Objective>
In the data, take the lines from the one holding "Where should I click to: Click the word" through the one holding "Viewport: 912px width, 684px", inclusive, and write them out again, switching "pyramid" to "diagram" with everything else left the same.

━━━ The records

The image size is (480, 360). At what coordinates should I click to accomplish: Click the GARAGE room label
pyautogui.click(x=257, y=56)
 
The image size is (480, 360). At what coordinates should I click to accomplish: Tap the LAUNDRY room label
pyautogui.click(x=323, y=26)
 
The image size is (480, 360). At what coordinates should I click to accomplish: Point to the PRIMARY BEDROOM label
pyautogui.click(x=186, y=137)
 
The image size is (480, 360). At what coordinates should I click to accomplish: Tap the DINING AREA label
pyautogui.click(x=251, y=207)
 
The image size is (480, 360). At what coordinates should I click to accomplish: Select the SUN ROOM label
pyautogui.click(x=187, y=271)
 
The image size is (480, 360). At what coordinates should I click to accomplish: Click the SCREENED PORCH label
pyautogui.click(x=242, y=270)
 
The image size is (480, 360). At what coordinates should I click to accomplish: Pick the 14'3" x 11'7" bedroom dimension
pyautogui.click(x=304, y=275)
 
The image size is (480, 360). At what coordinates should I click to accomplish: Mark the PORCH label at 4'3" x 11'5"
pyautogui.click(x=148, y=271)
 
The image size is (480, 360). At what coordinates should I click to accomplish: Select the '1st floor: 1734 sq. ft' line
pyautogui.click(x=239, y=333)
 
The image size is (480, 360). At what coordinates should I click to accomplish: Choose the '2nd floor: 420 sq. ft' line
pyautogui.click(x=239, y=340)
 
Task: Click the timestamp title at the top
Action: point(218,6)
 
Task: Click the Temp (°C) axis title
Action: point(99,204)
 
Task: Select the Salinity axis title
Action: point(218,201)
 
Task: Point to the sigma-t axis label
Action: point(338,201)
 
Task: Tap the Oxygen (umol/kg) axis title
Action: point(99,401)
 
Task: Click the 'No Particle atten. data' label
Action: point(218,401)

━━━━━━
━━━ The records

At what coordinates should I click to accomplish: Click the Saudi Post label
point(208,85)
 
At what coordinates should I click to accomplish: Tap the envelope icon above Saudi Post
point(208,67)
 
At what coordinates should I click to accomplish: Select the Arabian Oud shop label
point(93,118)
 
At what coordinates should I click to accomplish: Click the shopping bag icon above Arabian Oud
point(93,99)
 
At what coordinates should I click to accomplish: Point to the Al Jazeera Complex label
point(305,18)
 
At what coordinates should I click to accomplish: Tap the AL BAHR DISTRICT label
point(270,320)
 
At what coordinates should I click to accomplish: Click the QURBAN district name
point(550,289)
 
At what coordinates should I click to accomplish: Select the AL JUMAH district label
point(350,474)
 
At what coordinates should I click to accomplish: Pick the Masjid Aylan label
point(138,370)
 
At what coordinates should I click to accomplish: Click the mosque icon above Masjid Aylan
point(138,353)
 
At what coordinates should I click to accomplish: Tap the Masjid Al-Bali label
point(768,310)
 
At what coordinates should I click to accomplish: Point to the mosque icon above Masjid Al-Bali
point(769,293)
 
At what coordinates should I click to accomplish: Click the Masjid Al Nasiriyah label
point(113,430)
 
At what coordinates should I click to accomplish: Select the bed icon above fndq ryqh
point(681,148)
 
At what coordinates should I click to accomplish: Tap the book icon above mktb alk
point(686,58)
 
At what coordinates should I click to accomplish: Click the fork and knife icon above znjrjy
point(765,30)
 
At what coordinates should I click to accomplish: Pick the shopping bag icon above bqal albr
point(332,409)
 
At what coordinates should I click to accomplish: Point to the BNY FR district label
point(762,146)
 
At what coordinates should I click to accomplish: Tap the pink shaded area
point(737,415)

━━━━━━
━━━ The records

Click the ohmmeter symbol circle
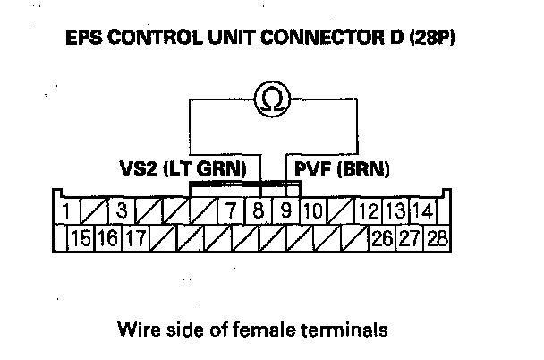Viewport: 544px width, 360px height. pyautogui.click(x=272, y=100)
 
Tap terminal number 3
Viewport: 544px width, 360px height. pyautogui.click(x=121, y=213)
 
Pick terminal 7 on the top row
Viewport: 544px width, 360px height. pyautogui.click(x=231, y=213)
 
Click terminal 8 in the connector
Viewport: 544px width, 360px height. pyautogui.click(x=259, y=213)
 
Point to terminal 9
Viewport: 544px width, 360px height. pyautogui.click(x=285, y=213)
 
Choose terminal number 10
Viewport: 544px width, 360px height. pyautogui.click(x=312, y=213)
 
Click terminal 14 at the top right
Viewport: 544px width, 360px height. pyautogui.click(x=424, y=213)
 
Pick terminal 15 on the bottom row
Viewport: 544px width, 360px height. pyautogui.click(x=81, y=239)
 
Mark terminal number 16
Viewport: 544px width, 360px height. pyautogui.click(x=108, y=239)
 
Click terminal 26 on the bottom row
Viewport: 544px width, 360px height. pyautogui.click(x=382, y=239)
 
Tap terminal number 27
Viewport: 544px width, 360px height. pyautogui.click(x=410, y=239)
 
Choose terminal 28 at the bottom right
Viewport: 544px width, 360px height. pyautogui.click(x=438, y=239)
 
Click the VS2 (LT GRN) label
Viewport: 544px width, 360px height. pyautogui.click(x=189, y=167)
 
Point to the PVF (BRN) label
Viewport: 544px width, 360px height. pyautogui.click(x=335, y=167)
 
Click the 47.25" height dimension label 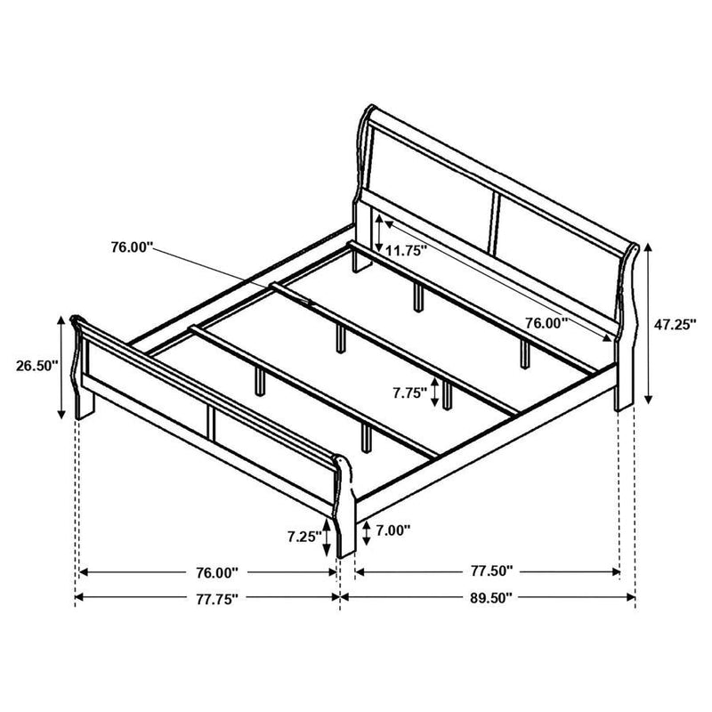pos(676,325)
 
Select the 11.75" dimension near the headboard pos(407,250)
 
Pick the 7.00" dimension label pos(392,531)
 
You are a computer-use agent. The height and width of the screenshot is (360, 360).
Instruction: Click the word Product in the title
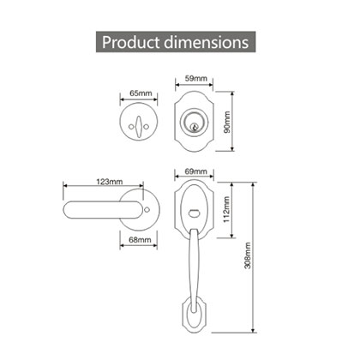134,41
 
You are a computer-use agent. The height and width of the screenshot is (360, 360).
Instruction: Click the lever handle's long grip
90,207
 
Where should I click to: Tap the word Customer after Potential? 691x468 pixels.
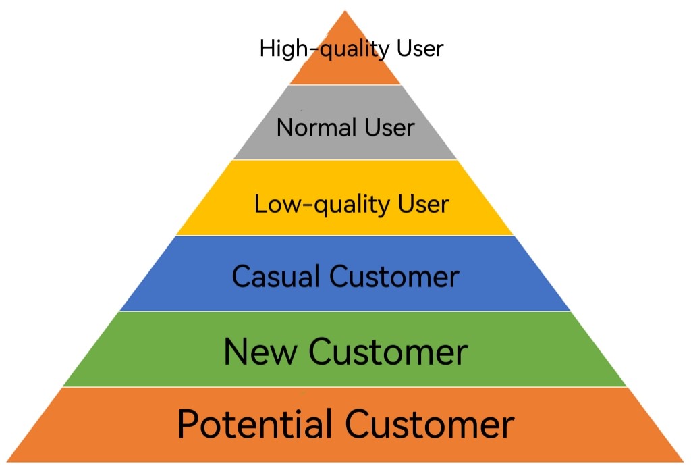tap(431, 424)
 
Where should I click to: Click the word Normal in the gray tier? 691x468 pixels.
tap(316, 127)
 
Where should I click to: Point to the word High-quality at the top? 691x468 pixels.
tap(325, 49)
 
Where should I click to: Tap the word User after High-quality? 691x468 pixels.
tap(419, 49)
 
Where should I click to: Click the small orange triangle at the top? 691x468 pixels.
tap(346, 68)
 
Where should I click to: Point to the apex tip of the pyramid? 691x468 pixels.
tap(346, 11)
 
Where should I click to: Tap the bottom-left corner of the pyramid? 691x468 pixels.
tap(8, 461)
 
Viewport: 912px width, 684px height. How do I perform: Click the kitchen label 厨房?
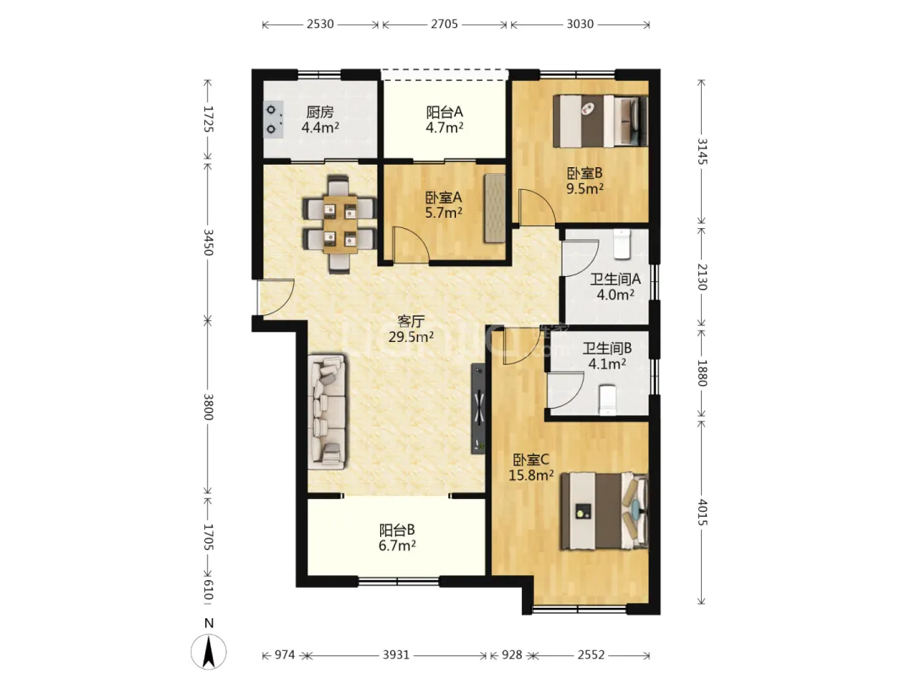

━━━━━━

Written response>
Where should I click to: Click the word Normal in the gray tier? 691x468 pixels.
tap(316, 127)
 
Where should I click to: Point to the word High-quality at the top? 691x468 pixels.
tap(325, 49)
 
Where should I click to: Tap the word User after High-quality? 691x468 pixels.
tap(419, 49)
 
Where should I click to: Click the small orange triangle at the top? 691x468 pixels.
tap(346, 68)
 
Where should I click to: Point to the apex tip of the diagram? 691x468 pixels.
tap(346, 11)
 
Where should I click to: Tap the bottom-left corner of the diagram? 691x468 pixels.
tap(8, 461)
 
Viewport: 912px width, 684px height. How do I perform: Click the kitchen label 厨房?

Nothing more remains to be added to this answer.